(DATA SECTION Opens)
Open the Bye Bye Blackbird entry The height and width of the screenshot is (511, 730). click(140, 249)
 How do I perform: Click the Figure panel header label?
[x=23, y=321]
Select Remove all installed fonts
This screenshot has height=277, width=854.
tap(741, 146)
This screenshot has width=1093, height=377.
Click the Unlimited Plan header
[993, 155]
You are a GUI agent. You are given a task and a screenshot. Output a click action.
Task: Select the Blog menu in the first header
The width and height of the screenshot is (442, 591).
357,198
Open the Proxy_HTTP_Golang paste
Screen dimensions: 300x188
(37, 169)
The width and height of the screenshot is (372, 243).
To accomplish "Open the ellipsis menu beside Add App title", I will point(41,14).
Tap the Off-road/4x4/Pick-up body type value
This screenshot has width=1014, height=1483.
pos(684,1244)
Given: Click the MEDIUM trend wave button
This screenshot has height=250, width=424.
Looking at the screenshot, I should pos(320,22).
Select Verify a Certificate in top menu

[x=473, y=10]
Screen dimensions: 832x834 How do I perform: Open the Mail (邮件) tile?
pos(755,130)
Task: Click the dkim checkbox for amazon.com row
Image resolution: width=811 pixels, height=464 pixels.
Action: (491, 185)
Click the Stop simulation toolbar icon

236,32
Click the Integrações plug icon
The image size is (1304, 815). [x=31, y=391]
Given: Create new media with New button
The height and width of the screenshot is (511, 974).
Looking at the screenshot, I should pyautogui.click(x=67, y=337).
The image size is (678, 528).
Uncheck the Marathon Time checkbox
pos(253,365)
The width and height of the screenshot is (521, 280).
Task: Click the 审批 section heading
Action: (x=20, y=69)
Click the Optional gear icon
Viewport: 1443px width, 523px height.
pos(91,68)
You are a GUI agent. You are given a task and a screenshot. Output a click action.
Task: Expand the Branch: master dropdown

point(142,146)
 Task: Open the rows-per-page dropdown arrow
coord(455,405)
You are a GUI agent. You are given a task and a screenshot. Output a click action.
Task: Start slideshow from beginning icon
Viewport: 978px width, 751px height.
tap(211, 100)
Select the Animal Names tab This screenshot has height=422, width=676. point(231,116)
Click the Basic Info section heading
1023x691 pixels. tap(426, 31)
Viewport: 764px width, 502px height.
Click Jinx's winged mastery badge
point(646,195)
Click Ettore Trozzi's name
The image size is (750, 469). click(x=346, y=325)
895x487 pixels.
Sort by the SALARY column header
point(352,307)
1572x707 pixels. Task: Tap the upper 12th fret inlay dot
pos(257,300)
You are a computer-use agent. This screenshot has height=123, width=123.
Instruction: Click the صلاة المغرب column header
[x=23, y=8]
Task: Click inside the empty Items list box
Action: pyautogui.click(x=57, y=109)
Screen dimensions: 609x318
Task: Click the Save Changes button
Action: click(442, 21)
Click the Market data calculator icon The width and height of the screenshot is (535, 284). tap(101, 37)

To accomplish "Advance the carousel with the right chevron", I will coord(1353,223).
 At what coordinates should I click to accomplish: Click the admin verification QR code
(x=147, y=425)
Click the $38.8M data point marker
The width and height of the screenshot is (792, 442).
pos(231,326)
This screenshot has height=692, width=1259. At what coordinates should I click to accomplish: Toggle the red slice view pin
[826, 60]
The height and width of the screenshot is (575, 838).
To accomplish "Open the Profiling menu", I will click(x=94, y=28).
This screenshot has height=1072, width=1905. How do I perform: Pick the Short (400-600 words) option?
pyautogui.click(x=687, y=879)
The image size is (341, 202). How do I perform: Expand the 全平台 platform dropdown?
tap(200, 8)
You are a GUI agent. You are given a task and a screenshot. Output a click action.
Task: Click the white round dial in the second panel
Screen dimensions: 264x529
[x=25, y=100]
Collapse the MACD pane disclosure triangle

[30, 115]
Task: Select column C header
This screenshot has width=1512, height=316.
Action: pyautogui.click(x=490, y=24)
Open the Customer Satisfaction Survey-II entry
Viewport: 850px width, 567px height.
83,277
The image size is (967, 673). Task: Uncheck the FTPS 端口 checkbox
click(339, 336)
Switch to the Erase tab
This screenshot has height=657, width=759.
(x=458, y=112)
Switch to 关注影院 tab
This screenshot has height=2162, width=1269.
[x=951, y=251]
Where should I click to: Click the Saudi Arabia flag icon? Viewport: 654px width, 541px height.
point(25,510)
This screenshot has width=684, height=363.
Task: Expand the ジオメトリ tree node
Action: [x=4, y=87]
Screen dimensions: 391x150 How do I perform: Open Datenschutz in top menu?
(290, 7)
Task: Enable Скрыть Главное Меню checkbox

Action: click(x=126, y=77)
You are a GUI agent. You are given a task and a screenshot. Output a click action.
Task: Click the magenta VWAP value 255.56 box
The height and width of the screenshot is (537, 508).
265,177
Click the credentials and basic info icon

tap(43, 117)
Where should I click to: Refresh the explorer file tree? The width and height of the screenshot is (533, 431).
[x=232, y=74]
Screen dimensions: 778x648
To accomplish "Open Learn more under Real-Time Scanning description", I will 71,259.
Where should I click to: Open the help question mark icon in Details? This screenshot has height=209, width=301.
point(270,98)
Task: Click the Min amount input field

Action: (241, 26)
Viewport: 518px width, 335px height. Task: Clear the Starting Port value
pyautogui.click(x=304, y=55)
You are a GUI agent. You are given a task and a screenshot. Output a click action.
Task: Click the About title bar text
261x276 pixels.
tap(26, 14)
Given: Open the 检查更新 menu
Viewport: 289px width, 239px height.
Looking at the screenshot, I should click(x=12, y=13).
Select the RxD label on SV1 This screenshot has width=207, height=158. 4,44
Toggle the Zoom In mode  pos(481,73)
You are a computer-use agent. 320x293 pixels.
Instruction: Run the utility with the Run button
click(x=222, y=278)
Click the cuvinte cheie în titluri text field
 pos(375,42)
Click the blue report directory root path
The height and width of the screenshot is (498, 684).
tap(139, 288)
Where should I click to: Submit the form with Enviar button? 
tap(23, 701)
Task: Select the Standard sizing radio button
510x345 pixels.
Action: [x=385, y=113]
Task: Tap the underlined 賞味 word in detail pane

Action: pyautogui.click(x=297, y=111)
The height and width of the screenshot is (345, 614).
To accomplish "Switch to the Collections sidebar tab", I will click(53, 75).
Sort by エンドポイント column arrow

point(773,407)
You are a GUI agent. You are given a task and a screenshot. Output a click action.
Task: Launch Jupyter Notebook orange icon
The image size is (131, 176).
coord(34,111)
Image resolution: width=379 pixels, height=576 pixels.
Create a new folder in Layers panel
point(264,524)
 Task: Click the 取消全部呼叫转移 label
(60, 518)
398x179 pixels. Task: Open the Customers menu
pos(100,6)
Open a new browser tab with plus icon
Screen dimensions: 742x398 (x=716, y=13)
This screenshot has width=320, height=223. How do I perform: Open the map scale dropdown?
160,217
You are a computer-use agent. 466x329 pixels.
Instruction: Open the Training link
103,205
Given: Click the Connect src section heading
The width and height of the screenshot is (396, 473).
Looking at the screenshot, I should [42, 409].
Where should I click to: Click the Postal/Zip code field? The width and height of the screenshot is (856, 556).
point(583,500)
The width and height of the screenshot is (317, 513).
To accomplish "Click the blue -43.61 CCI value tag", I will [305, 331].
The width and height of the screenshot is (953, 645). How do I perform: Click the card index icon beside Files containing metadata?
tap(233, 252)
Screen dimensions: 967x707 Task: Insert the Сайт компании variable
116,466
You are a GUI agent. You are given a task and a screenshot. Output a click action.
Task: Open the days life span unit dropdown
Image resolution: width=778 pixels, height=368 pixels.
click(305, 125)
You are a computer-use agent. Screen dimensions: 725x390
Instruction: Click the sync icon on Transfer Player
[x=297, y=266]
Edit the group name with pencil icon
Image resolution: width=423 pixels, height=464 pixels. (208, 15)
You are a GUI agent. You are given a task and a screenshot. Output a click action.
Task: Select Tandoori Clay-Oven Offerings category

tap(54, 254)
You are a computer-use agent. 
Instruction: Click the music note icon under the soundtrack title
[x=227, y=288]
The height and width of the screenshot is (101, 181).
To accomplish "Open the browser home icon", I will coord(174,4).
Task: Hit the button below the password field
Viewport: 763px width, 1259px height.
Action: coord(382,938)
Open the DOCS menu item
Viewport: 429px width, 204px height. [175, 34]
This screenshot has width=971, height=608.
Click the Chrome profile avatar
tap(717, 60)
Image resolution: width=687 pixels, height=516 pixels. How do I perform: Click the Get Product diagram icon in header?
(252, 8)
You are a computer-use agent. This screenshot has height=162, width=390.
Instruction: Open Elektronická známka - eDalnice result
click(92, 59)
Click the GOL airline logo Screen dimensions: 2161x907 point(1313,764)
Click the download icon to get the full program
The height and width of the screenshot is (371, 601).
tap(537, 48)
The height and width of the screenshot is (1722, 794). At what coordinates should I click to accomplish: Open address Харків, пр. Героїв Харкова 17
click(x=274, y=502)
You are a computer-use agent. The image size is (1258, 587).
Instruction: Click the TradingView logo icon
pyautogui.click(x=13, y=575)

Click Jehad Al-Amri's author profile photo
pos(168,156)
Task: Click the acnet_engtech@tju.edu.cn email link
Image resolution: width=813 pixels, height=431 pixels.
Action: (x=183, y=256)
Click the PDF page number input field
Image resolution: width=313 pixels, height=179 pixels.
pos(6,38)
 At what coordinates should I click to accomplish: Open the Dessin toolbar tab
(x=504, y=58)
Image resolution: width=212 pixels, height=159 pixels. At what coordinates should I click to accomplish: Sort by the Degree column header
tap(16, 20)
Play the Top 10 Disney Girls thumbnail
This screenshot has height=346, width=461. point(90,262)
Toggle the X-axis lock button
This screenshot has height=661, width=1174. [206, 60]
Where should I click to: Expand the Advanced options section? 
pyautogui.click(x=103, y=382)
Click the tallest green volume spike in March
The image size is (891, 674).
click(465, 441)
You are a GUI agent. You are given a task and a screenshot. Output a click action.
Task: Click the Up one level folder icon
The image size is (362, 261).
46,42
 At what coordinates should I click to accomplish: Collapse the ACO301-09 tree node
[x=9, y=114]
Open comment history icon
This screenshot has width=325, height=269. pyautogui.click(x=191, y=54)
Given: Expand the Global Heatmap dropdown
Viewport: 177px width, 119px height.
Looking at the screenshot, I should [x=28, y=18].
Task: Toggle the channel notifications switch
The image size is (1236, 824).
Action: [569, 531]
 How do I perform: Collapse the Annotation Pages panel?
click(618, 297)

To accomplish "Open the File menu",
(DATA SECTION Closes)
* **REQUIRED ACTION**
Once a line of the records is found to contain "entry", copy it out.

* **SOLUTION**
Open the Bye Bye Blackbird entry The height and width of the screenshot is (511, 730). click(140, 249)
Open the Customer Satisfaction Survey-II entry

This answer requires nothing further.